I am looking for an example to create a functional style processor using spring cloud stream kafka binder (without Kafka Streams) that can consume a batch of n messages from one topic and publish m messages to another topic (m < n). I have tried the following:
public Function<List<IncomingEvent>, List<Message<OutgoingEvent>>> aggregate() {
return ((batch) -> {
Map<Key, List<IncomingEvent>> resultsMap = batch.stream()
.collect(Collectors.groupingBy(result -> IncomingEvent::key));
List<Message<OutgoingEvent>> aggregationResults = new ArrayList<>();
for (Map.Entry<Key,List<IncomingEvent>> resultGroup : resultsMap.entrySet()) {
OutgoingEvent outgoingEvent = this.getOutgoingEvent(resultGroup.getKey(), resultGroup.getValue());
aggregationResults.add(
MessageBuilder.withPayload(outgoingEvent)

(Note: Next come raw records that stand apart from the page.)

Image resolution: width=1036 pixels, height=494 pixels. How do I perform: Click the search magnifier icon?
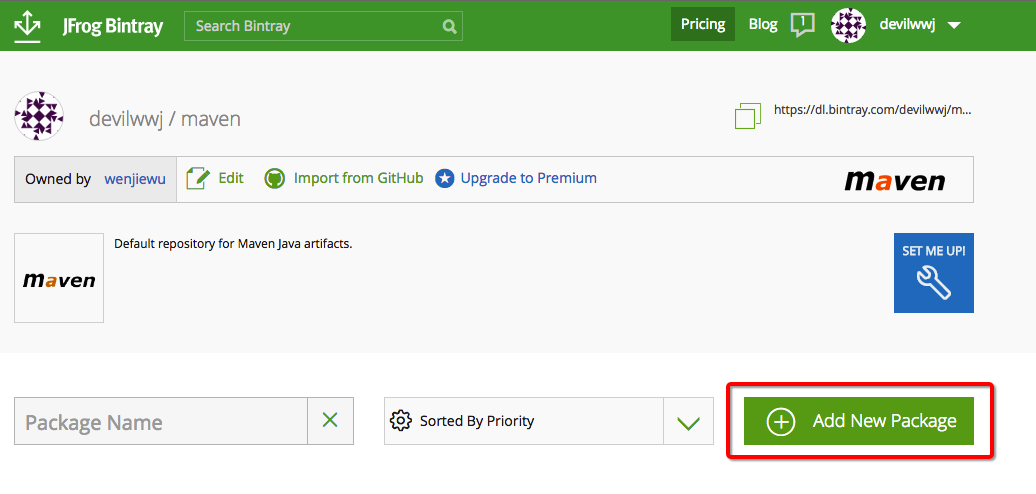pos(450,26)
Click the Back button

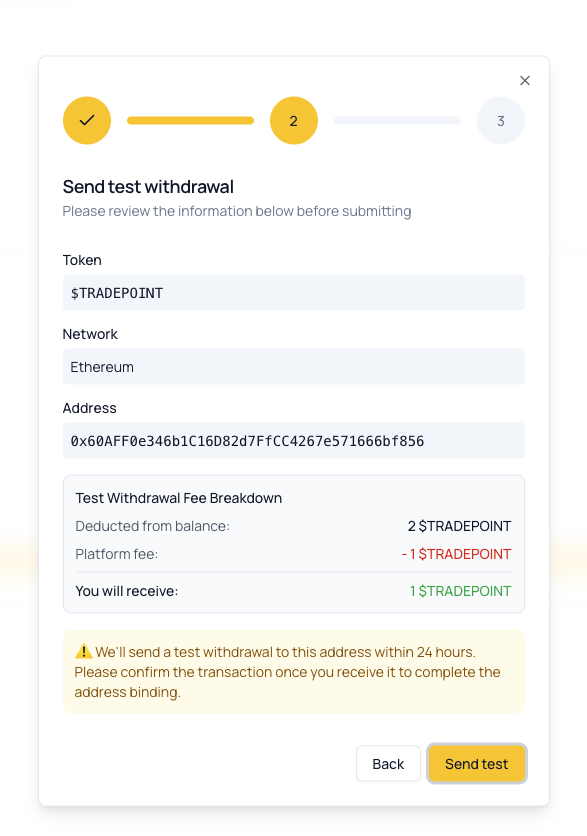pyautogui.click(x=388, y=763)
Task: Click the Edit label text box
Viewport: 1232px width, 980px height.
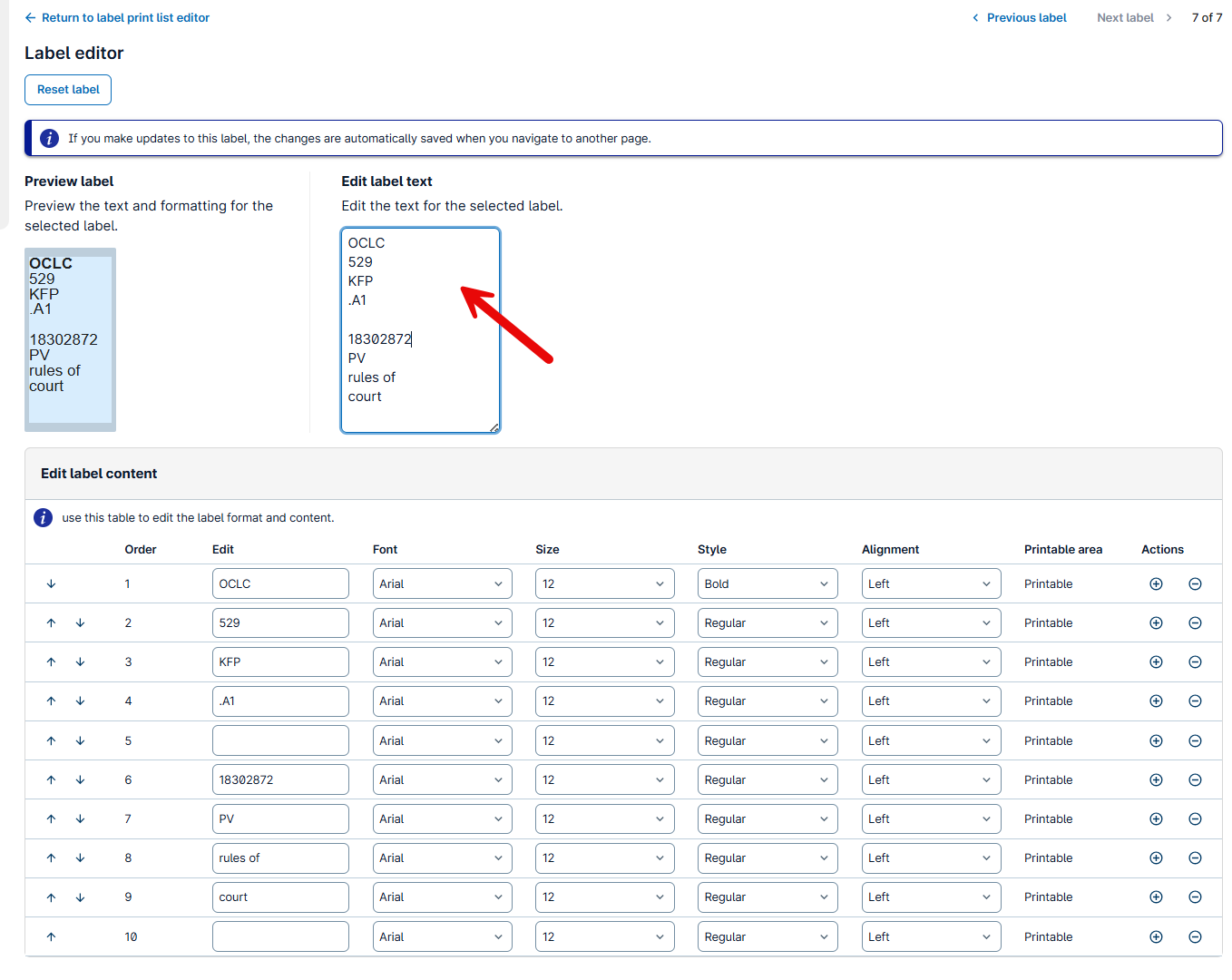Action: click(x=420, y=330)
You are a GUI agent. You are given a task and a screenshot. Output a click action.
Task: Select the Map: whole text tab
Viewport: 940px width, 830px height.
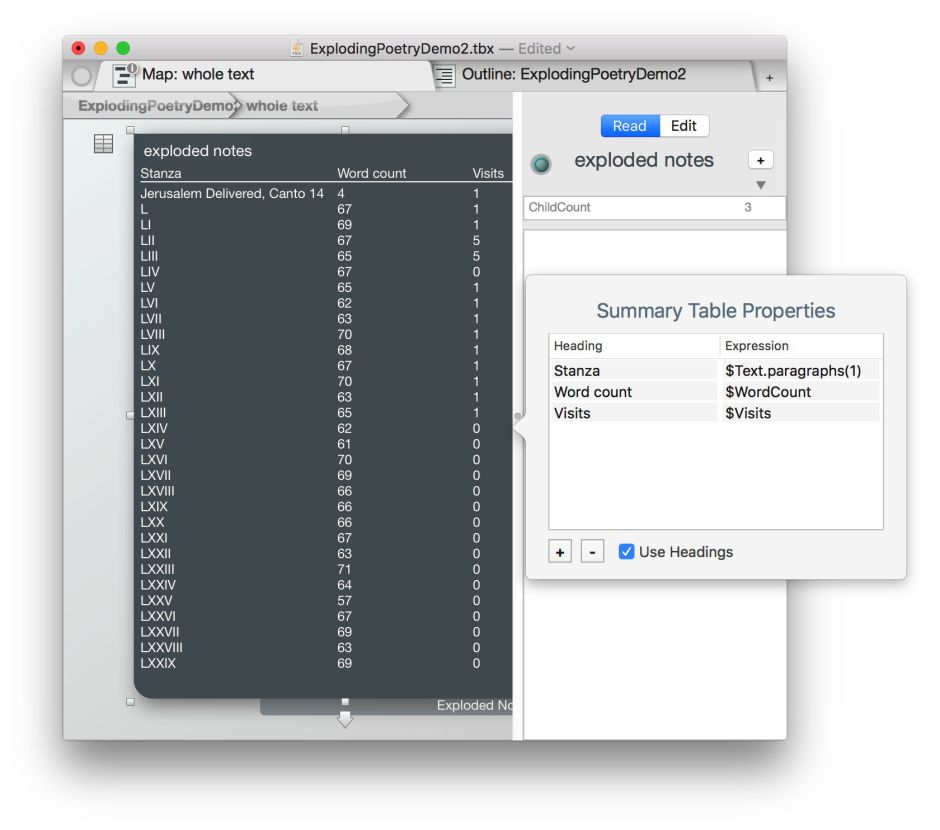(x=198, y=75)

.setHeader(KafkaHeaders.MESSAGE_KEY, outgoingEvent.getKey())
.build()
);
}
return aggregationResults;
});
}
However, this produces a single event with an array of messages. I tried changing the return type of the function from List<Message> to Flux<Message> and then returning Flux.fromIterable(aggregationResults), and that seems to be publishing multiple messages, but the messages seem to be serialized instances of Flux with properties of scanAvailable and prefetch rather than the actual Message. I could not find any example of achieving this on the web. Would be very helpful to see such an example.
I don't think that's supported; use Consumer<List<IncomingEvent>>
and use the StreamBridge
to publish the outbound messages.
EDIT
It seems I was wrong; see https://github.com/spring-cloud/spring-cloud-stream/issues/2143
This is a documentation request. The cloud stream framework supports an undocumented feature to publish a batch of messages using a method signature like
public Function<Whatever, List<Message<POJO>>> myMethod()
. This results in each message in the list being published individually by the binder.
If it's not working for you, I suggest you comment on that issue.